(RECORDS FOR PROCESSING):

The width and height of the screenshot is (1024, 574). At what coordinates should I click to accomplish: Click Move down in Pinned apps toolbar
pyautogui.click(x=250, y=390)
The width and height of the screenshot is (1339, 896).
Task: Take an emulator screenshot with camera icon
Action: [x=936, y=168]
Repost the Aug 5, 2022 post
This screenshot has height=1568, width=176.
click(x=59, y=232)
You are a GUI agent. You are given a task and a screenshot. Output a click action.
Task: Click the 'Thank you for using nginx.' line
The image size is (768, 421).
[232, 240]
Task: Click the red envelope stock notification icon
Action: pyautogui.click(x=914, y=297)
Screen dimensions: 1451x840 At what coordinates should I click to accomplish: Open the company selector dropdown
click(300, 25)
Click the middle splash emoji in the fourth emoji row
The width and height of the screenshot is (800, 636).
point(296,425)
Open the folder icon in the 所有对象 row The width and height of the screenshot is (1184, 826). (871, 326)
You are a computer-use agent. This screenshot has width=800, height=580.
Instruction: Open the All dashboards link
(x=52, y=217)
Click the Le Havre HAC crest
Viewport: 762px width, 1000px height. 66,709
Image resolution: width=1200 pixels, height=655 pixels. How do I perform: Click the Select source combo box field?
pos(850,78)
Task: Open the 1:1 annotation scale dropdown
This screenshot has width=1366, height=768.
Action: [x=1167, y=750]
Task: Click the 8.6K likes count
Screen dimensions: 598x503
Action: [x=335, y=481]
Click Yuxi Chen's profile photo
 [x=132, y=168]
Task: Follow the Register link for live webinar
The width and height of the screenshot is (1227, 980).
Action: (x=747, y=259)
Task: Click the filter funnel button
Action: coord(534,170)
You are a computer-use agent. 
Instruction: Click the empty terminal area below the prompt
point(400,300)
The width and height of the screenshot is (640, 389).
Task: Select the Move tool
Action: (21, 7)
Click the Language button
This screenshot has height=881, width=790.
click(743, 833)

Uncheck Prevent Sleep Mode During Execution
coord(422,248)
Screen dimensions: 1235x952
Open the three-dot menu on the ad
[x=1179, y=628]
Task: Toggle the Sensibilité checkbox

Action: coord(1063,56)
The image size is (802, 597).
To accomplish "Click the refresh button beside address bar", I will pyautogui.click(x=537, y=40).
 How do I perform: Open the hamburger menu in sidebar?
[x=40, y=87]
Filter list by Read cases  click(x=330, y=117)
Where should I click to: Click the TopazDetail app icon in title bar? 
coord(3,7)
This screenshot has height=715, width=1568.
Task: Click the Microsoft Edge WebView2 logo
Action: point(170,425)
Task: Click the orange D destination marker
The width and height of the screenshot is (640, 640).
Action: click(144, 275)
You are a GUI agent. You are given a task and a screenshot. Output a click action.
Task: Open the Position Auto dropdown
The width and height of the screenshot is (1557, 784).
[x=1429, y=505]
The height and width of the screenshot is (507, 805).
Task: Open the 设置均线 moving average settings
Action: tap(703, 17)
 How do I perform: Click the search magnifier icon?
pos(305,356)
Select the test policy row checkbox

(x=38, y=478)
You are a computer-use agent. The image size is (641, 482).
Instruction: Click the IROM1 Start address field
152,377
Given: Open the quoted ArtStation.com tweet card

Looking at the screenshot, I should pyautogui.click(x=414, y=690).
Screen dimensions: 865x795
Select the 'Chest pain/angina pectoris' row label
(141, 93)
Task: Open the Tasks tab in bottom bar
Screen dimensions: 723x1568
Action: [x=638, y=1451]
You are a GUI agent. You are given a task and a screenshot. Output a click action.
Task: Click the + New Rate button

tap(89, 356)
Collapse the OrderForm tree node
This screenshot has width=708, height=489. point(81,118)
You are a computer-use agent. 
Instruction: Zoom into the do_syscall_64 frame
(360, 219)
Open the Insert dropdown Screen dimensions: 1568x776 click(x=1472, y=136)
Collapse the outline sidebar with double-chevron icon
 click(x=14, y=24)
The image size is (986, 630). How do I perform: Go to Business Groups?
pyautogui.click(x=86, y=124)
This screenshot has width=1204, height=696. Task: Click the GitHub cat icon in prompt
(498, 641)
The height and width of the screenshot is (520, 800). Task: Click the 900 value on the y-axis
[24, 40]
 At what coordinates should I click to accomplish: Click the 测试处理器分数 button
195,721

(WORK TO COMPLETE): Exactly as they appear above, set down all of the records once more.

(REPLY TO THE TASK):
The width and height of the screenshot is (1024, 574). At what coordinates should I click to accomplish: Click Move down in Pinned apps toolbar
pyautogui.click(x=250, y=390)
The width and height of the screenshot is (1339, 896).
Task: Take an emulator screenshot with camera icon
Action: [x=936, y=168]
Repost the Aug 5, 2022 post
This screenshot has height=1568, width=176.
click(x=59, y=232)
You are a GUI agent. You are given a task and a screenshot. Output a click action.
Task: Click the 'Thank you for using nginx.' line
The image size is (768, 421).
[232, 240]
Task: Click the red envelope stock notification icon
Action: pyautogui.click(x=914, y=297)
Screen dimensions: 1451x840 At what coordinates should I click to accomplish: Open the company selector dropdown
click(300, 25)
Click the middle splash emoji in the fourth emoji row
The width and height of the screenshot is (800, 636).
point(296,425)
Open the folder icon in the 所有对象 row The width and height of the screenshot is (1184, 826). (871, 326)
You are a computer-use agent. This screenshot has width=800, height=580.
Instruction: Open the All dashboards link
(x=52, y=217)
Click the Le Havre HAC crest
Viewport: 762px width, 1000px height. 66,709
Image resolution: width=1200 pixels, height=655 pixels. How do I perform: Click the Select source combo box field?
pos(850,78)
Task: Open the 1:1 annotation scale dropdown
This screenshot has width=1366, height=768.
Action: [x=1167, y=750]
Task: Click the 8.6K likes count
Screen dimensions: 598x503
Action: [x=335, y=481]
Click Yuxi Chen's profile photo
 [x=132, y=168]
Task: Follow the Register link for live webinar
The width and height of the screenshot is (1227, 980).
Action: (x=747, y=259)
Task: Click the filter funnel button
Action: coord(534,170)
You are a computer-use agent. 
Instruction: Click the empty terminal area below the prompt
point(400,300)
The width and height of the screenshot is (640, 389).
Task: Select the Move tool
Action: (21, 7)
Click the Language button
This screenshot has height=881, width=790.
click(743, 833)

Uncheck Prevent Sleep Mode During Execution
coord(422,248)
Screen dimensions: 1235x952
Open the three-dot menu on the ad
[x=1179, y=628]
Task: Toggle the Sensibilité checkbox

Action: coord(1063,56)
The image size is (802, 597).
To accomplish "Click the refresh button beside address bar", I will pyautogui.click(x=537, y=40).
 How do I perform: Open the hamburger menu in sidebar?
[x=40, y=87]
Filter list by Read cases  click(x=330, y=117)
Where should I click to: Click the TopazDetail app icon in title bar? 
coord(3,7)
This screenshot has height=715, width=1568.
Task: Click the Microsoft Edge WebView2 logo
Action: point(170,425)
Task: Click the orange D destination marker
The width and height of the screenshot is (640, 640).
Action: click(144, 275)
You are a GUI agent. You are given a task and a screenshot. Output a click action.
Task: Open the Position Auto dropdown
The width and height of the screenshot is (1557, 784).
[x=1429, y=505]
The height and width of the screenshot is (507, 805).
Task: Open the 设置均线 moving average settings
Action: tap(703, 17)
 How do I perform: Click the search magnifier icon?
pos(305,356)
Select the test policy row checkbox

(x=38, y=478)
You are a computer-use agent. The image size is (641, 482).
Instruction: Click the IROM1 Start address field
152,377
Given: Open the quoted ArtStation.com tweet card

Looking at the screenshot, I should pyautogui.click(x=414, y=690).
Screen dimensions: 865x795
Select the 'Chest pain/angina pectoris' row label
(141, 93)
Task: Open the Tasks tab in bottom bar
Screen dimensions: 723x1568
Action: [x=638, y=1451]
You are a GUI agent. You are given a task and a screenshot. Output a click action.
Task: Click the + New Rate button

tap(89, 356)
Collapse the OrderForm tree node
This screenshot has width=708, height=489. point(81,118)
You are a computer-use agent. 
Instruction: Zoom into the do_syscall_64 frame
(360, 219)
Open the Insert dropdown Screen dimensions: 1568x776 click(x=1472, y=136)
Collapse the outline sidebar with double-chevron icon
 click(x=14, y=24)
The image size is (986, 630). How do I perform: Go to Business Groups?
pyautogui.click(x=86, y=124)
This screenshot has width=1204, height=696. Task: Click the GitHub cat icon in prompt
(498, 641)
The height and width of the screenshot is (520, 800). Task: Click the 900 value on the y-axis
[24, 40]
 At what coordinates should I click to accomplish: Click the 测试处理器分数 button
195,721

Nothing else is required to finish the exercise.